3. In October of 2011, the Violence Policy Center in Washington, D.C., reported that Alaska leads the nation in per capita gun deaths. As of June 8, 2013, Alaska ranked third in the nation in per capita gun deaths.
4. In 2013, according to FBI statistics, Alaska was the most violent state with over 600 violent crimes per 100,000 population. An ongoing epidemic of sexual violence leads the crime statistics.
And the list goes on, from alcoholism to sexual assault to diabetes rates. The clusters of negative symptoms threaten to overwhelm communities and whole regions of rural Alaska.
In Alaska, we have succeeded in building one of the most expensive rural education systems in the world with one of the world’s worst performance records. For example, in the Yukon/Kuskokwin Delta, the average annual cost of education per student exceeds $40,000 per year. In terms of educational outcomes, the students who go through this education system are among the unhealthiest both physically and psychologically as reflected in the above cited statistics. The questions is — how can this be? After being part of the Alaska education system for the past 40 years, I would like to venture an analysis.
Alaska rural school districts are products of the Western education system. They teach a standard, Lower 48 urban curriculum. They are largely administered and taught by administrators and teachers hired from outside of Alaska. The majority of the village schools are actively removing the language, culture, history, local knowledge base and identity from Native children. Alaska is operating an extremely expensive colonialistic education system which is producing massive failure and human misery. The state of Alaska can no longer afford to operate such an expensive and disastrous rural education system.

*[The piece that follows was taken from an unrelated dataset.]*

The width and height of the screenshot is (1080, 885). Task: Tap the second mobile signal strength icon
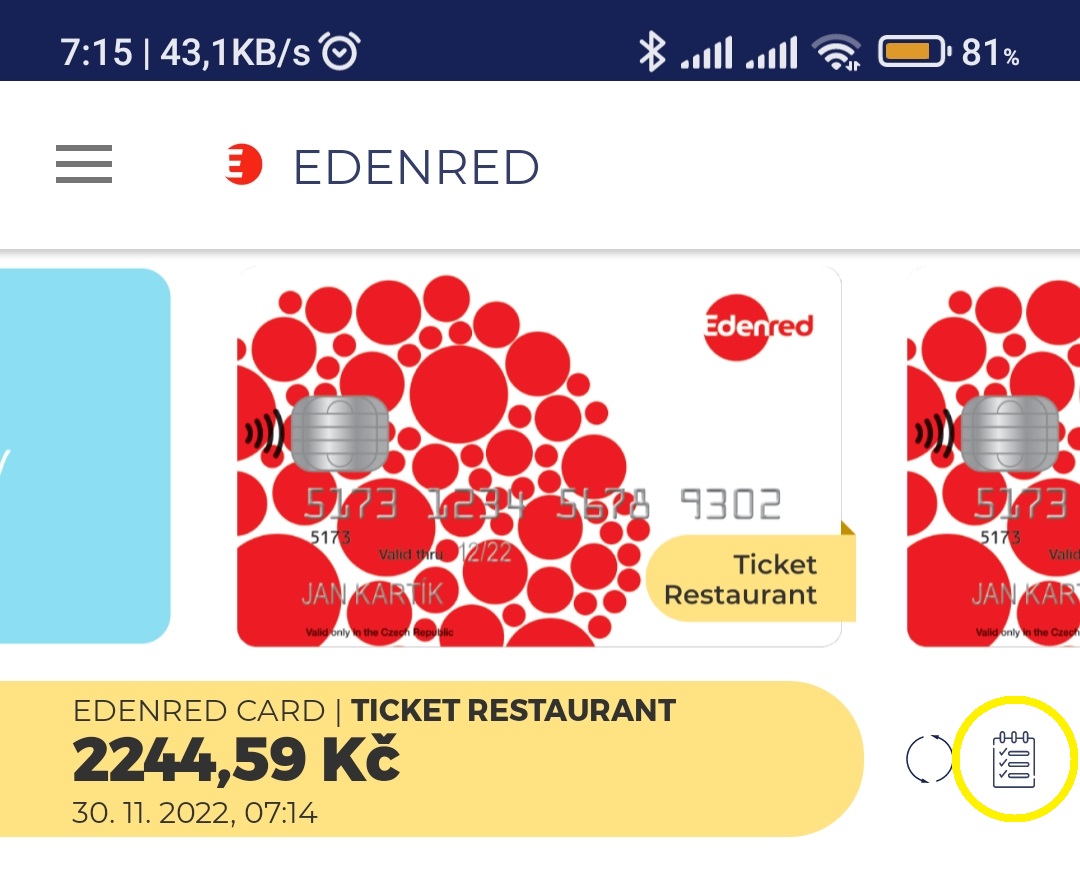[x=772, y=53]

What are the alternatives? Ironically, the state’s budget shortfall is also an opportunity to both reduce educational expenditures and address the negative educational outcomes in rural Alaska. The good news is that solutions to both these challenges involves the expenditure of less, not more, money.

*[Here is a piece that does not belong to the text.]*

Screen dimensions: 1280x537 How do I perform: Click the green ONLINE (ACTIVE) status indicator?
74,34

For example: the Yukon/Kuskokwim Delta is the homeland of about 21,000 Yupik people. The Yupik language is spoken by at least half the Native population. The villages in the Delta are served by six school districts. The district offices are staffed predominantly by administrators and managers brought up from the Lower 48 who stay from one to three years.
In terms of management, the duplication of administrative and management services is financially unsustainable. It makes far more sense to consolidate the six school districts into one Yupik Education Administrative Region with one administrative base for the entire Delta. The vast improvements in communications technology in the Delta over the last several years make this a realistic and viable option.

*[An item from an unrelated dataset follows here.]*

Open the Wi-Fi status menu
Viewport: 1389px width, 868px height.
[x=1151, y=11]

The Yupik Education Administrative Region I am proposing would not be a new school district. It would be a new organizational structure managed by the Yupik people. Such an educational organization would be based on many successful examples found around the world. Among these are the Greenlandic Inuit education system, the Inuit education system in the new Canadian province of Nunavut, the Sami education system in Norway and the Native Hawaiian schools. In each of the above cases, positive change came about from a willingness to truly listen to the voice of indigenous people and a desire to honor the basic principles of self-determination.
Alaska’s rural education system is a colonialistic holdover from the past and an anomaly in the modern world. Unfortunately, rural Alaska Native education has become a huge industry employing large numbers of temporary non-Alaskans. Bringing about change will not be easy. The rural education industry will go to great lengths to defend and perpetuate itself. If, however, we have the courage to critically examine our current rural educational system and make the needed changes, future generations will look back on this time of financial uncertainty and say, “This was their finest hour.”
• Paul Berg has been an Alaskan educator for the past 40 years.